Dakota Fanning interpreta Wendy Walcott no filme. A produção conta a história de uma mulher de 28 anos com autismo que é apaixonada pela escrita e fã de Star Trek. Ela foge de casa para se aventurar na tentativa de entregar um roteiro da série de ficção científica que escreveu para uma competição. A família de Wendy não acredita em sua capacidade, mas a personagem demonstra que o transtorno não é um obstáculo para a realização de seus sonhos.
Fernanda explica que as mídias são os locais onde os jovens, sejam aqueles que estão dentro do espectro ou não, se identificam, se descobrem e se reconhecem. “Acredito que essa representatividade, no caso do autismo, é pouco frequente, ainda que em algumas novelas, séries e desenhos tenham algum personagem que esteja no espectro. Sei que o autismo está ganhando cada vez mais espaço nas mídias e presumo que futuramente será mais frequente encontrar materiais sobre o TEA”, argumenta.
A apresentação de personagens com autismo e a discussão sobre o transtorno em grandes produções já são um primeiro passo na quebra dos preconceitos. Outra solução proposta por Fernanda é a discussão dessa temática nos ambientes em que a criança com autismo frequenta, como na escola. Podem ser oferecidas palestras sobre inclusão, bullying e outros temas recorrentes, dinâmicas entre os colegas, professores e outros profissionais. “A nossa sociedade ainda não está acostumada a conviver com quem é diferente, seja no caso de alguma deficiência ou característica física.

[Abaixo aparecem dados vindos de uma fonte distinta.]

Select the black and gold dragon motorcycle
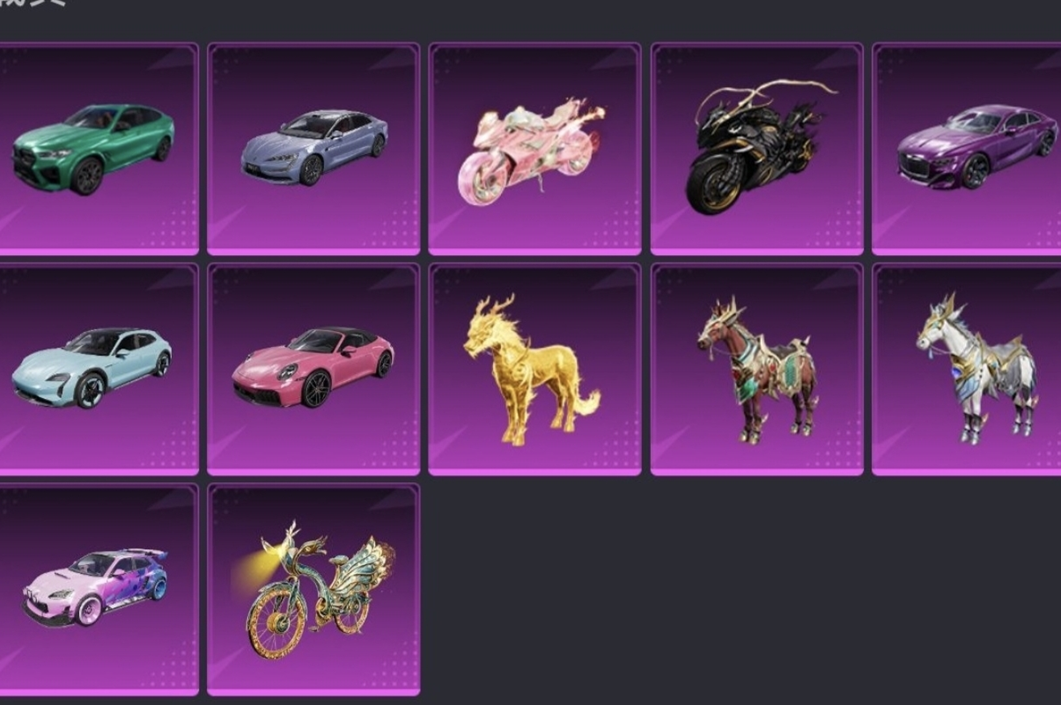The height and width of the screenshot is (705, 1061). (x=757, y=149)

A família, não só de quem tem um filho ou parente que tenha autismo ou outro transtorno, deve auxiliar a conscientizar a sociedade, procurando informações e disponibilizando-as”, complementa.

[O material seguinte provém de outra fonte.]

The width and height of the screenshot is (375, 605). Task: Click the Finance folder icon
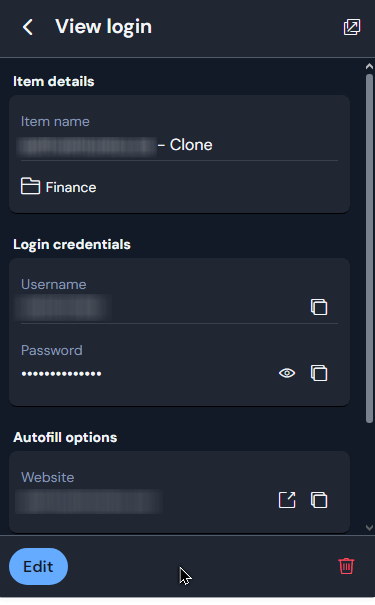(x=30, y=186)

E está lembrado daqueles primeiros momentos de incerteza e dúvida vividos pelos pais de Letícia? Pois bem, hoje Ana Lúcia conta que a realidade é outra e tudo caminha para uma vida com mais autonomia para a jovem. Ela é muito habilidosa com artesanato, pratica atividades físicas regularmente, como natação e academia, e a mãe confessa que a filha ama aulas de zumba. “Nós, como família, temos um papel muito importante nessa linda e emocionante trajetória. É claro que terá aqueles dias que tudo parece não dar certo, mas temos que pedir forças para Deus, olhar para nossos filhos e acreditar neles. É importante também que nós, pais, tenhamos contato com outros pais, pois a troca de experiências ajuda e muito. O preconceito existe, mas podemos mudar essa situação plantando uma sementinha em todos os lugares que passamos”, comenta.